DAKAR, Senegal – Armed hijackers who seized control of a fuel-laden tanker in Ivory Coast released the vessel on Tuesday after making off with about $5 million in cargo, the ship's owner said.
None of the 16 Nigerian crew members, who were locked up in a dining room while the hijackers siphoned off the bounty, were injured in the episode aboard the Panamian-flagged vessel ITRI, according to ship owner Brila Energy, a petroleum distributor based in Nigeria.
The vessel was seized on Jan. 16 as it was preparing to deposit 5,000 tons of jet fuel cargo at the Ivory Coast port of Abidjan, Ivory Coast officials said.
"Hijackers were not arrested. They escaped," wrote Brila Chairman Rowaye Jubril in an email to The Associated Press. "The stolen cargo is estimated at about $5 million."
It was not immediately clear where the tanker was released, but Ivory Coast's government said it was at one point located off the coast of West African neighbor Ghana.

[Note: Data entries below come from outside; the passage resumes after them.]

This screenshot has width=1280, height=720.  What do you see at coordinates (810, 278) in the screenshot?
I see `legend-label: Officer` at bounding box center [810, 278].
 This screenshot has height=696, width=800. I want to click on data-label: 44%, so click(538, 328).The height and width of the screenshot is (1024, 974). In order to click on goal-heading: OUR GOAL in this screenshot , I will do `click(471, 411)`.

Jubril said the ship was now at Lagos anchorage in Nigeria.
Ivory Coast officials said the ship initially had trouble docking because a sand storm had reduced visibility. Later, the ship's captain radioed the port manager to report difficulty maneuvering. Shortly afterward, contact was lost with the vessel. Then ship consignee Koda Maritime informed port officials that armed men had taken control of the tanker.
The International Maritime Bureau said the attack was the farthest ever from Nigeria in the Gulf of Guinea, calling it a "potential game changer" in piracy in the region.

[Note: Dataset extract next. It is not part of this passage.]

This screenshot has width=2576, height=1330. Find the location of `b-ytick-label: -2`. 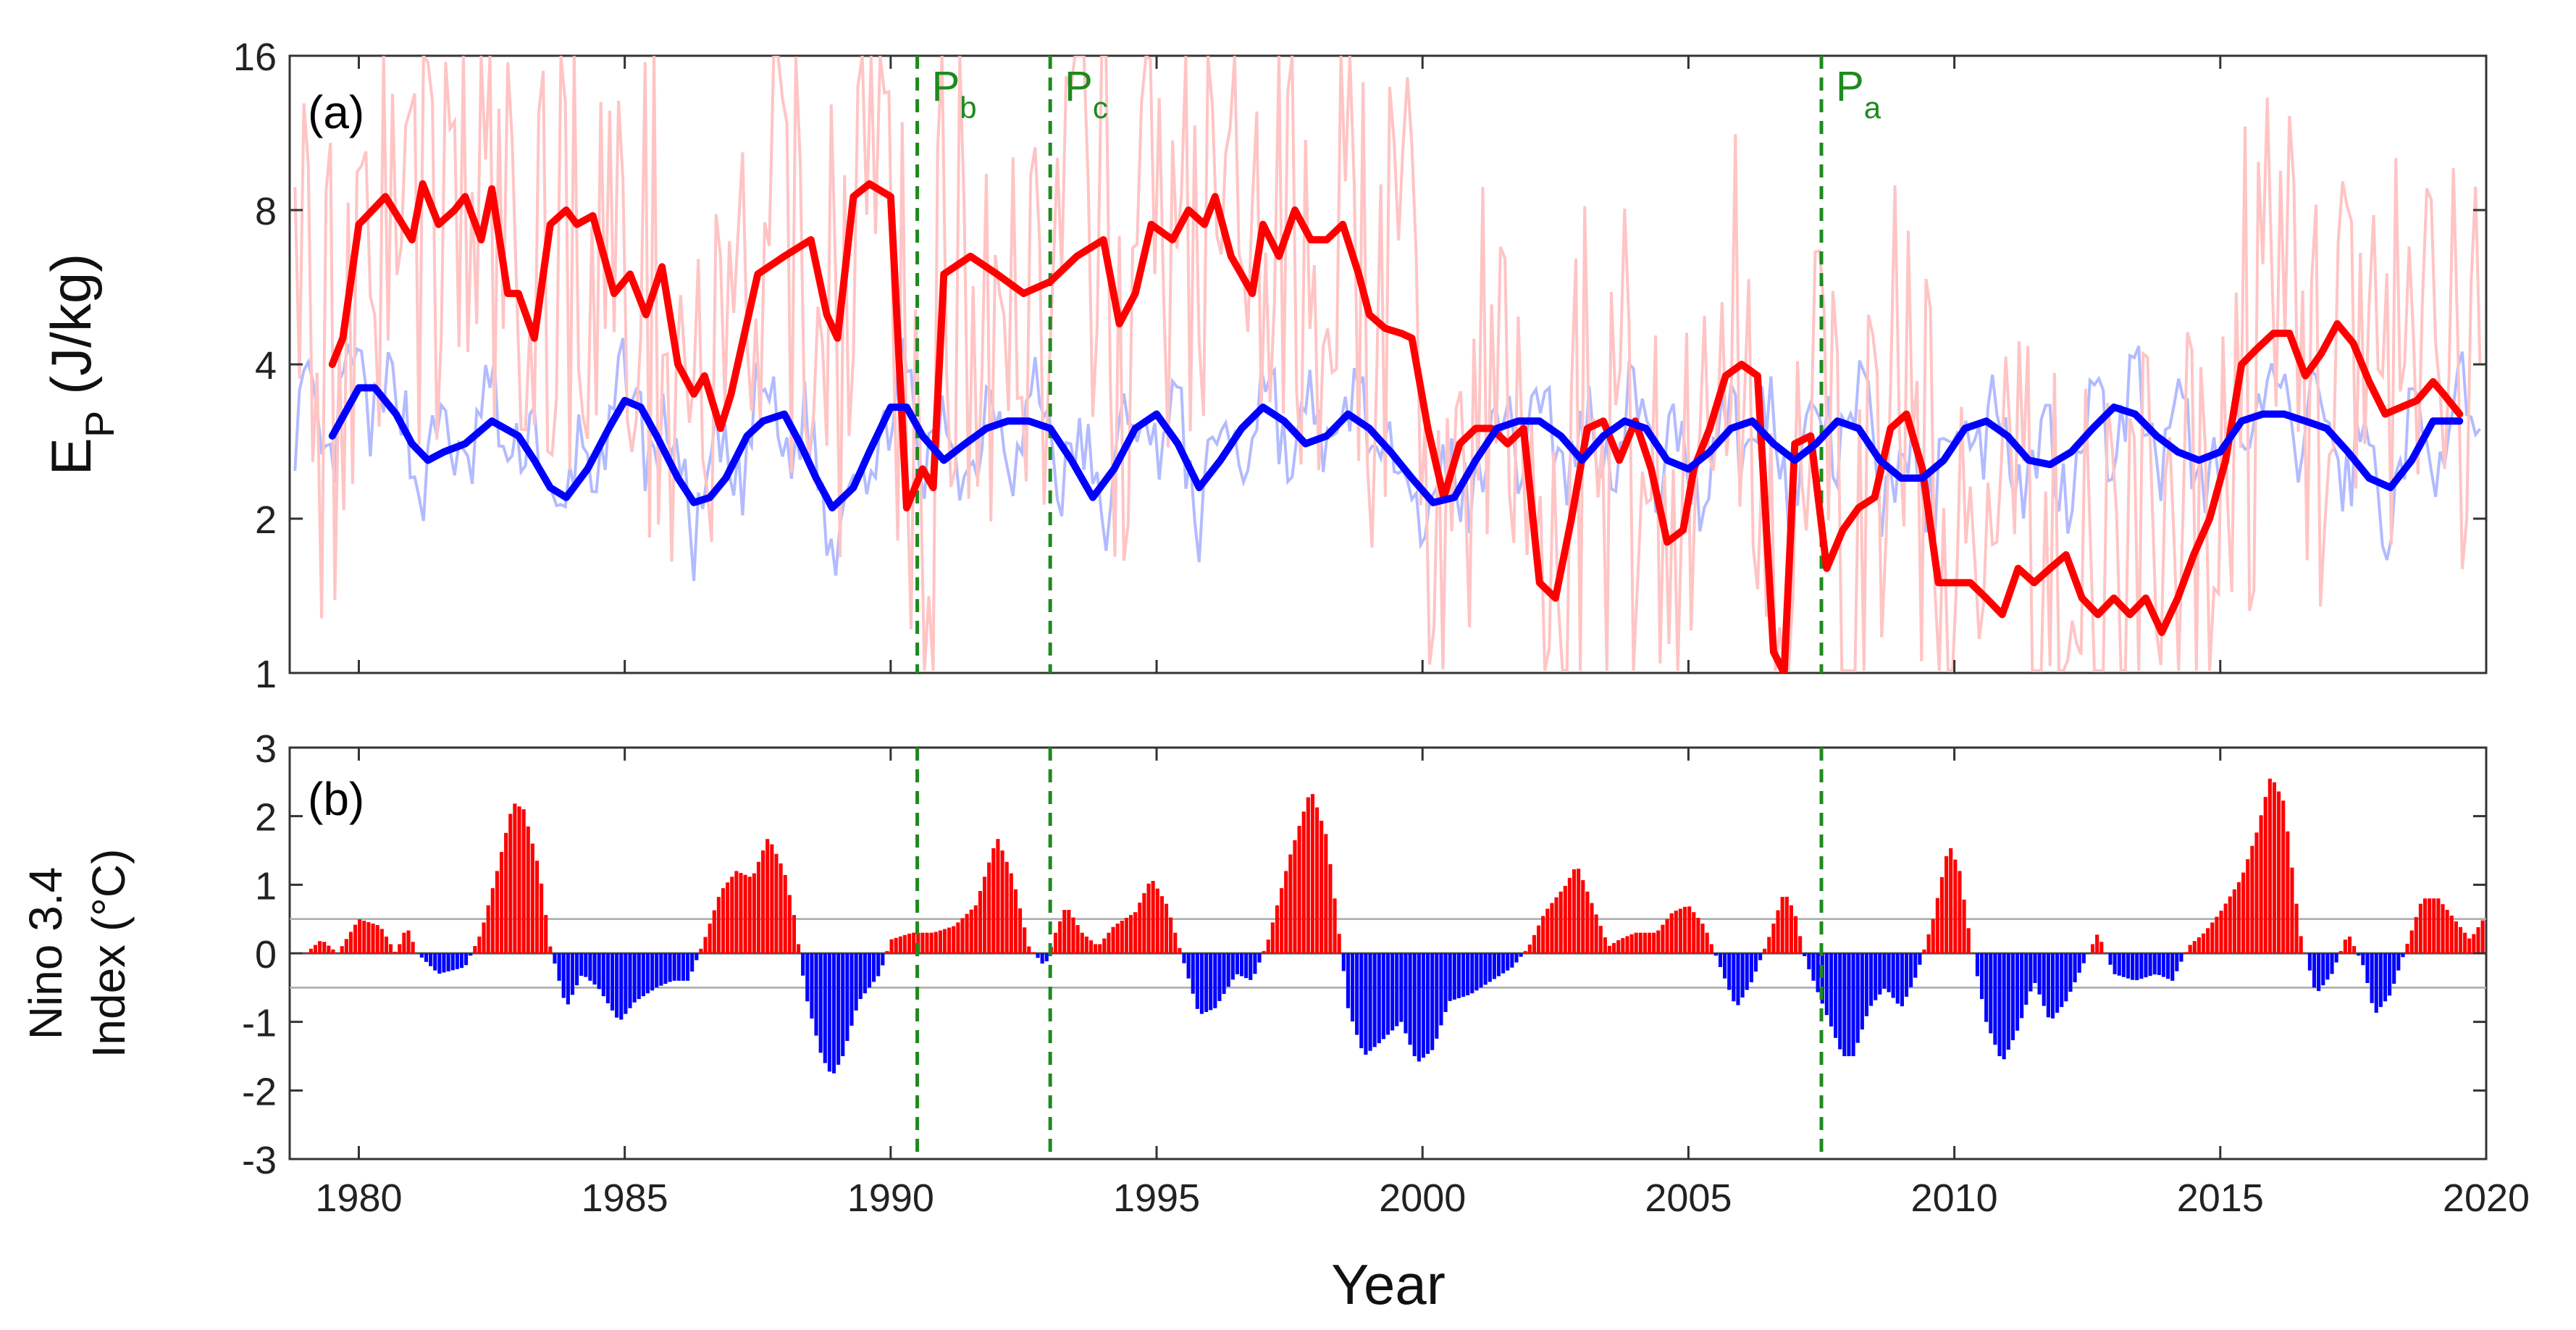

Most of West Africa's ship hijackings in the region occur near oil-rich Nigeria.
The first recorded vessel hijacking off Ivory Coast was in October, when 14 men armed with knives and AK-47s boarded a tanker carrying 30,000 tons of gasoline. The tanker was released three days later in Nigerian waters with the crew unharmed, but the pirates allegedly made off with about 2,500 tons of fuel.